Julia Steffens
Diplom auf den letzten Drücker
Julia Steffens lacht viel, wenn sie von ihrer Abschlussarbeit erzählt. Nicht nur, weil sie von Natur aus ein fröhlicher Mensch ist, sie hat auch allen Grund zur Freude. Als eine der letzten Studierenden hat sie in diesem Jahr ihre Diplomarbeit an der FernUniversität in Hagen abgegeben – mit Unterbrechung nach insgesamt 19 Jahren Studium.
Wie viele andere begann sie ihr Studium nach der Ausbildung. Das war im Jahr 2001 an der Heinrich-Heine-Universität in Düsseldorf. „Aber nach dem Vordiplom 2004 habe ich dann langsam den roten Faden im Studium und Freunde aus den Augen verloren“, sagt die 40-Jährige. Weil sie im Sommer 2006 in Vollzeit arbeitete, folgte die Exmatrikulation 2007. Doch im Hinterkopf waberte immer der Gedanke, irgendwann das Studium zu beenden. 2014 war es dann so weit.

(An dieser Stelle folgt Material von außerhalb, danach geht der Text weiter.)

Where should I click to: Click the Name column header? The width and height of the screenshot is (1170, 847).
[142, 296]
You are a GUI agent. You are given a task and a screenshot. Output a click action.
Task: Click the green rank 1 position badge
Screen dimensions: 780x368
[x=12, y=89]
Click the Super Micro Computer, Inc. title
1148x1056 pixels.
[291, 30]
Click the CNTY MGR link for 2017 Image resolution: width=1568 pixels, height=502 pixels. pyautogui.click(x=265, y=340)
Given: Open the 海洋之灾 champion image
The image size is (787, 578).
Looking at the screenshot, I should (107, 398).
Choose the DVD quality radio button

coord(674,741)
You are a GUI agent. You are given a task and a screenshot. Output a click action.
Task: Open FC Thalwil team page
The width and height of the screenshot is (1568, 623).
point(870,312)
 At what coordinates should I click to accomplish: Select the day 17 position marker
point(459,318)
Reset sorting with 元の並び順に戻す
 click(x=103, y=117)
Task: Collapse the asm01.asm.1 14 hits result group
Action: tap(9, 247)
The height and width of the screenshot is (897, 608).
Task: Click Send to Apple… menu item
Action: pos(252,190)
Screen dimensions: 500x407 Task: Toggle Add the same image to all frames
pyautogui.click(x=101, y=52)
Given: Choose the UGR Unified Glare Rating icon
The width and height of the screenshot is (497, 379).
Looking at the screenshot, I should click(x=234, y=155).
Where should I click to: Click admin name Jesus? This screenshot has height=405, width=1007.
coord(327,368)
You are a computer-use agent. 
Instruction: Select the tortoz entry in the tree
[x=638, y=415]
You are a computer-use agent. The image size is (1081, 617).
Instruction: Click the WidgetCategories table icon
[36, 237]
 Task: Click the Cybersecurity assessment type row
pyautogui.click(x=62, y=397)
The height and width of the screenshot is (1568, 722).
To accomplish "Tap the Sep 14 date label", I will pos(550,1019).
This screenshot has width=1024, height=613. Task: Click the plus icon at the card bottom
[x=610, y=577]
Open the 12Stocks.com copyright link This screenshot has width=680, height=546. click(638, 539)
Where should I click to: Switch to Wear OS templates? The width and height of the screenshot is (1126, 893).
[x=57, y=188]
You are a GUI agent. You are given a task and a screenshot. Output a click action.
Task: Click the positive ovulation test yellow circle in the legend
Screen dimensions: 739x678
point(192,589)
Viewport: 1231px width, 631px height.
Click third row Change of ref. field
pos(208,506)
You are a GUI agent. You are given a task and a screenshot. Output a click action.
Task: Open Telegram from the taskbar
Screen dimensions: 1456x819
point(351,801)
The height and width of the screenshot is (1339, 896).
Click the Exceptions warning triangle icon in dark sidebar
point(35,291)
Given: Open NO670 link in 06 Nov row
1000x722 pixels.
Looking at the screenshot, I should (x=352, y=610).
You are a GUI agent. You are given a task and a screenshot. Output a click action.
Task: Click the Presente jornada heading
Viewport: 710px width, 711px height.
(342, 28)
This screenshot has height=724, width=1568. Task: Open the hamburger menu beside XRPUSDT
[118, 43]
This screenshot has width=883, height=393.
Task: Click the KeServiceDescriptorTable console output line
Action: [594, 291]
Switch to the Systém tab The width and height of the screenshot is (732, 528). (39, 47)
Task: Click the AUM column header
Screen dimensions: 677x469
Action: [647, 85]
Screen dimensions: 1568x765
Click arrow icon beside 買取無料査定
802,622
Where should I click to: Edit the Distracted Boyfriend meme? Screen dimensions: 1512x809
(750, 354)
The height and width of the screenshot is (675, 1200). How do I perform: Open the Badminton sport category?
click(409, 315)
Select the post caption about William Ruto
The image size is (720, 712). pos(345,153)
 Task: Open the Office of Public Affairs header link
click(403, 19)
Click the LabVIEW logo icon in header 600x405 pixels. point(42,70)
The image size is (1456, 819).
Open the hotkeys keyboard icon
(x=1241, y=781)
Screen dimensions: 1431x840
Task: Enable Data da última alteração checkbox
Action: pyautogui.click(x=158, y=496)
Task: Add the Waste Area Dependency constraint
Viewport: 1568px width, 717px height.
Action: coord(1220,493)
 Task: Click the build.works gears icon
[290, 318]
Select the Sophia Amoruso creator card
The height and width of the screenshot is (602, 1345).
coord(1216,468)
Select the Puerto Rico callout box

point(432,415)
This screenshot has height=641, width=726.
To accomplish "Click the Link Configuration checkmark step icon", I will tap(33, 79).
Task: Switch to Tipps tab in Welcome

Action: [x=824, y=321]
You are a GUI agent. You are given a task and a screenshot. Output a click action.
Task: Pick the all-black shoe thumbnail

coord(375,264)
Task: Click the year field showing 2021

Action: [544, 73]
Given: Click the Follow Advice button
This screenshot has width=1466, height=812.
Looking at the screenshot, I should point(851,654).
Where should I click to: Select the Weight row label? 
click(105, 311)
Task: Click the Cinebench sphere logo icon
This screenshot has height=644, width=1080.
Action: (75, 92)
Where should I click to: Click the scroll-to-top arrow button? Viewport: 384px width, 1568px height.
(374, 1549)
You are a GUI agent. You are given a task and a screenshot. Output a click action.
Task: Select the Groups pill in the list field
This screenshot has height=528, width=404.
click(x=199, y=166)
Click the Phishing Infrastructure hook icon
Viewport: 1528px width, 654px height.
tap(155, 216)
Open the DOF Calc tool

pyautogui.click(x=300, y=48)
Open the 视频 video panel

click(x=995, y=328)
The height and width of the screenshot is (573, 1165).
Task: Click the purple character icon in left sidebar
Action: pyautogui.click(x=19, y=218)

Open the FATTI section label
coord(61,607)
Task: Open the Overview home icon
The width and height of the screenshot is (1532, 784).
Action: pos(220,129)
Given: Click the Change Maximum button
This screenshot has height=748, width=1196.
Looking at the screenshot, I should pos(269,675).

Das Ablaufdatum rückte näher
Mitten im Vollzeitjob fragte sie sich, wie sie das eine mit dem anderen vereinbaren solle: „Mir persönlich hat auch kurzfristig die Vorstellung gefallen, mit Mitte 30 noch mal das Studentenleben genießen zu können, doch das war leider nicht ganz so realistisch.“ Kurzum entschied sie sich, ihr Diplomstudium in Teilzeit und von zu Hause aus an der FernUni zu vollenden. „Die FernUni war eine von sehr wenigen Unis, an denen ich mein begonnenes Diplom fertigmachen konnte. Das hat mir die Entscheidung sehr leicht gemacht.“
Nicht so leicht war die Diplomarbeit selbst. „Ich habe mir das viel einfacher vorgestellt“, erinnert sie sich an das Sommersemester 2019, in dem sie sich für drei Monate von ihrem Job hatte freistellen lassen. Diesen Zeitraum hatte sie sich eigentlich für die Diplomarbeit reserviert. „Doch die Ausarbeitung des modelltheoretischen Teils stellte sich als echte Herausforderung dar, und die drei Monate waren viel zu schnell um.“ Entsprechend groß war Julia Steffens Verzweiflung, nicht rechtzeitig fertig zu werden, denn mit Ende des Wintersemesters 2019/20 sollte die Ära Diplom an der FernUni enden.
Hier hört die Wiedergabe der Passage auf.